WHAT YOU SHOULD DO:
An exact reproduction of all the entries below is required.

Stored dataset items:
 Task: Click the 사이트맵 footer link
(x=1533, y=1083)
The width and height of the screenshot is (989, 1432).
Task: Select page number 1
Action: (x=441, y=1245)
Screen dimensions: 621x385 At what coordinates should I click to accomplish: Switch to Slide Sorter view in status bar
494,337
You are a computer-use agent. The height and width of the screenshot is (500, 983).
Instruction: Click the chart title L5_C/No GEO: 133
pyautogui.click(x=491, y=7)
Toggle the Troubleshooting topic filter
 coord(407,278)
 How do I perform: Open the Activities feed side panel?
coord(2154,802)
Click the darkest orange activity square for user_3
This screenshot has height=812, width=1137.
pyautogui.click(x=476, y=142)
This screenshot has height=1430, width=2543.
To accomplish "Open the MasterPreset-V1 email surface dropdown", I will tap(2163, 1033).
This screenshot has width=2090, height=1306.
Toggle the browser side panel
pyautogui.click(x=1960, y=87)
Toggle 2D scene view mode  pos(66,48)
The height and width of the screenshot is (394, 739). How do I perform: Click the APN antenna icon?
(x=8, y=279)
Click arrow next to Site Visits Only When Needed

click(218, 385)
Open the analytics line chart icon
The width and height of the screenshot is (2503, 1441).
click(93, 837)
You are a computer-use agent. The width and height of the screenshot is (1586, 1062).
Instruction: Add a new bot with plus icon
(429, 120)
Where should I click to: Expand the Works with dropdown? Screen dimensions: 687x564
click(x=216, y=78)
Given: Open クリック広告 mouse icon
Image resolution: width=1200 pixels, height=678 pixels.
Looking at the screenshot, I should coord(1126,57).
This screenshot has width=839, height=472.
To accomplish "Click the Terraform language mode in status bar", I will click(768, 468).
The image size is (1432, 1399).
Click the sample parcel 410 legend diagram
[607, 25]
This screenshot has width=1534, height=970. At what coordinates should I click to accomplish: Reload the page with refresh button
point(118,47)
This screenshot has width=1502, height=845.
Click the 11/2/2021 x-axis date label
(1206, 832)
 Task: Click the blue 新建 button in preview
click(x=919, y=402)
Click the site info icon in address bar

RESULT FOR THIS TASK:
 Task: Click the 사이트맵 footer link
(x=1533, y=1083)
The width and height of the screenshot is (989, 1432).
Task: Select page number 1
Action: (x=441, y=1245)
Screen dimensions: 621x385 At what coordinates should I click to accomplish: Switch to Slide Sorter view in status bar
494,337
You are a computer-use agent. The height and width of the screenshot is (500, 983).
Instruction: Click the chart title L5_C/No GEO: 133
pyautogui.click(x=491, y=7)
Toggle the Troubleshooting topic filter
 coord(407,278)
 How do I perform: Open the Activities feed side panel?
coord(2154,802)
Click the darkest orange activity square for user_3
This screenshot has height=812, width=1137.
pyautogui.click(x=476, y=142)
This screenshot has height=1430, width=2543.
To accomplish "Open the MasterPreset-V1 email surface dropdown", I will tap(2163, 1033).
This screenshot has width=2090, height=1306.
Toggle the browser side panel
pyautogui.click(x=1960, y=87)
Toggle 2D scene view mode  pos(66,48)
The height and width of the screenshot is (394, 739). How do I perform: Click the APN antenna icon?
(x=8, y=279)
Click arrow next to Site Visits Only When Needed

click(218, 385)
Open the analytics line chart icon
The width and height of the screenshot is (2503, 1441).
click(93, 837)
You are a computer-use agent. The width and height of the screenshot is (1586, 1062).
Instruction: Add a new bot with plus icon
(429, 120)
Where should I click to: Expand the Works with dropdown? Screen dimensions: 687x564
click(x=216, y=78)
Given: Open クリック広告 mouse icon
Image resolution: width=1200 pixels, height=678 pixels.
Looking at the screenshot, I should coord(1126,57).
This screenshot has width=839, height=472.
To accomplish "Click the Terraform language mode in status bar", I will click(768, 468).
The image size is (1432, 1399).
Click the sample parcel 410 legend diagram
[607, 25]
This screenshot has width=1534, height=970. At what coordinates should I click to accomplish: Reload the page with refresh button
point(118,47)
This screenshot has width=1502, height=845.
Click the 11/2/2021 x-axis date label
(1206, 832)
 Task: Click the blue 新建 button in preview
click(x=919, y=402)
Click the site info icon in address bar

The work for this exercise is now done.